▶ **WORK TO COMPLETE**:
Please repeat nothing except the lines from the one containing "The width and" through the end of the records, exactly and without pictures.
------
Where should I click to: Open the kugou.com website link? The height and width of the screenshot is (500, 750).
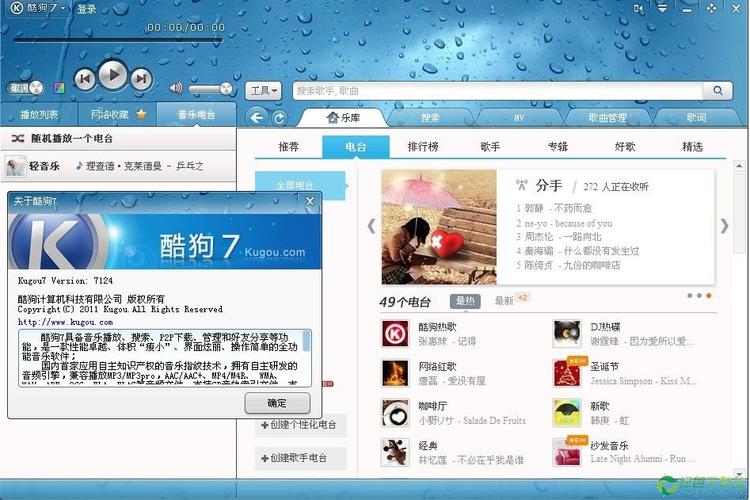tap(65, 322)
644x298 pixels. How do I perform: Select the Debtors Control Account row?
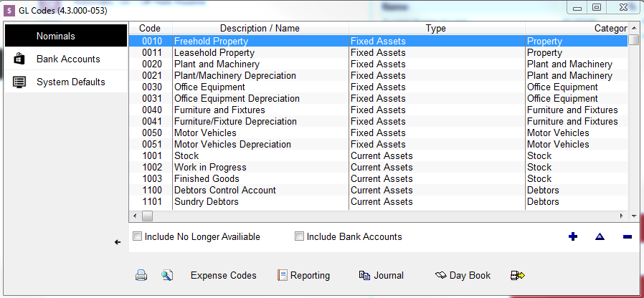click(x=378, y=190)
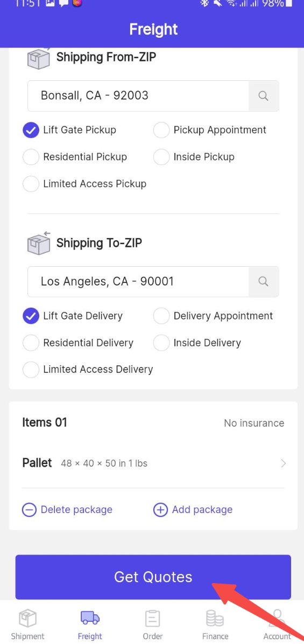
Task: Select Inside Delivery option
Action: pyautogui.click(x=161, y=343)
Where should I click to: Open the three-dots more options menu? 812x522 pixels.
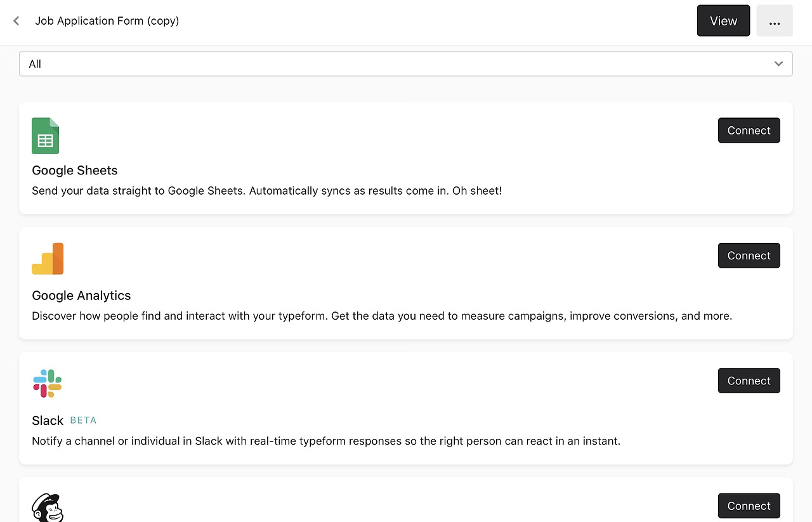pos(774,21)
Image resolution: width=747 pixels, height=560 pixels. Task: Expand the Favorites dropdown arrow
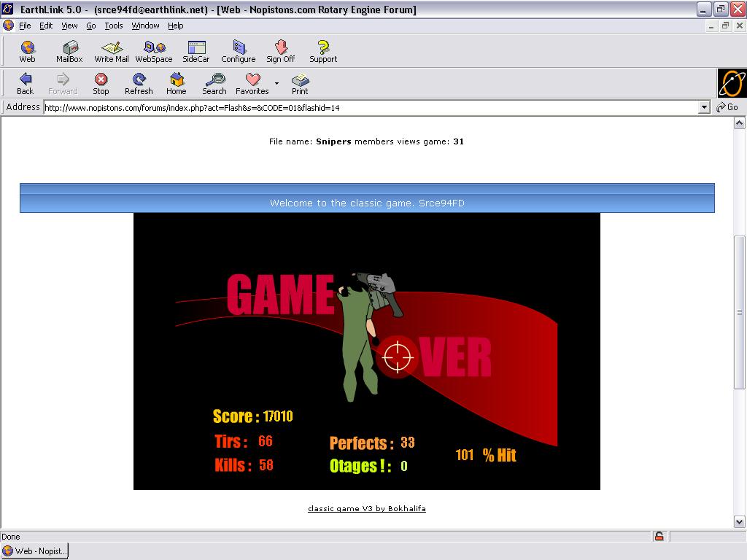tap(277, 83)
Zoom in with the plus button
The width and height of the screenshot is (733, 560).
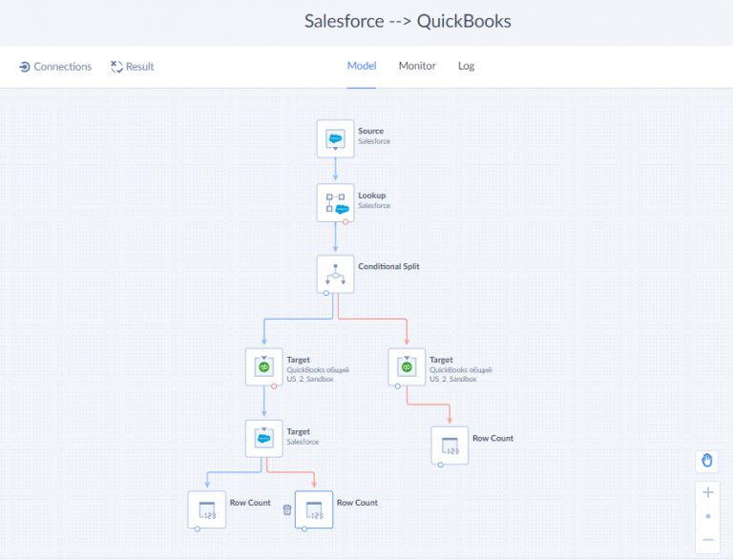[x=707, y=493]
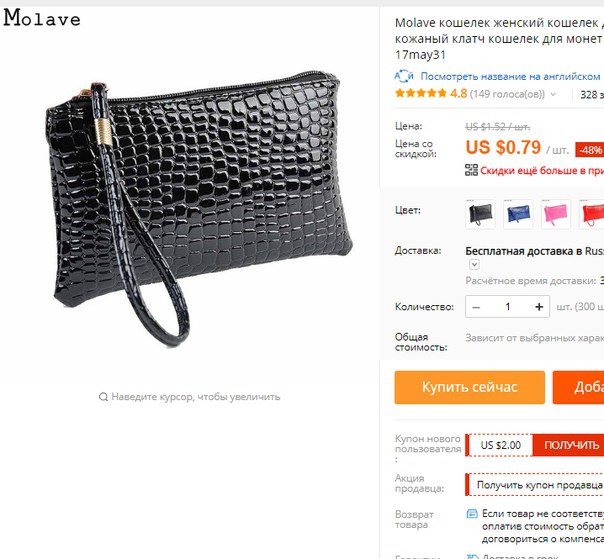Expand the rating votes dropdown arrow
Viewport: 604px width, 559px height.
pyautogui.click(x=553, y=94)
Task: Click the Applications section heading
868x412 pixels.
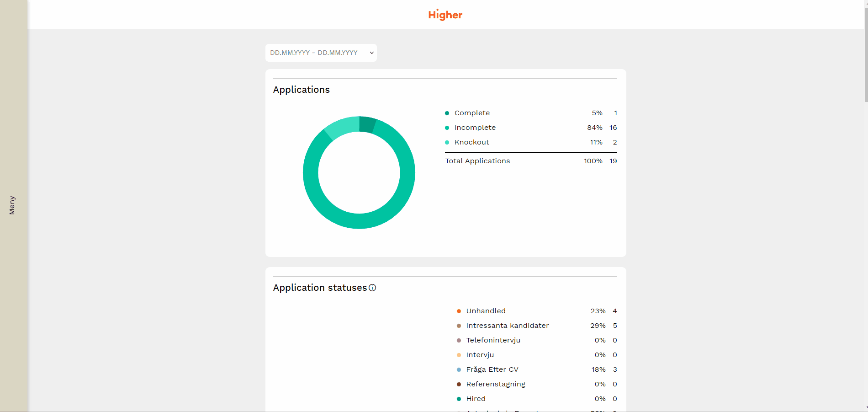Action: coord(301,90)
------
▶ **RESULT**:
The width and height of the screenshot is (733, 560).
[x=707, y=493]
Expand the rating votes dropdown arrow
Viewport: 604px width, 559px height.
pyautogui.click(x=553, y=94)
Task: Click the Applications section heading
868x412 pixels.
Action: coord(301,90)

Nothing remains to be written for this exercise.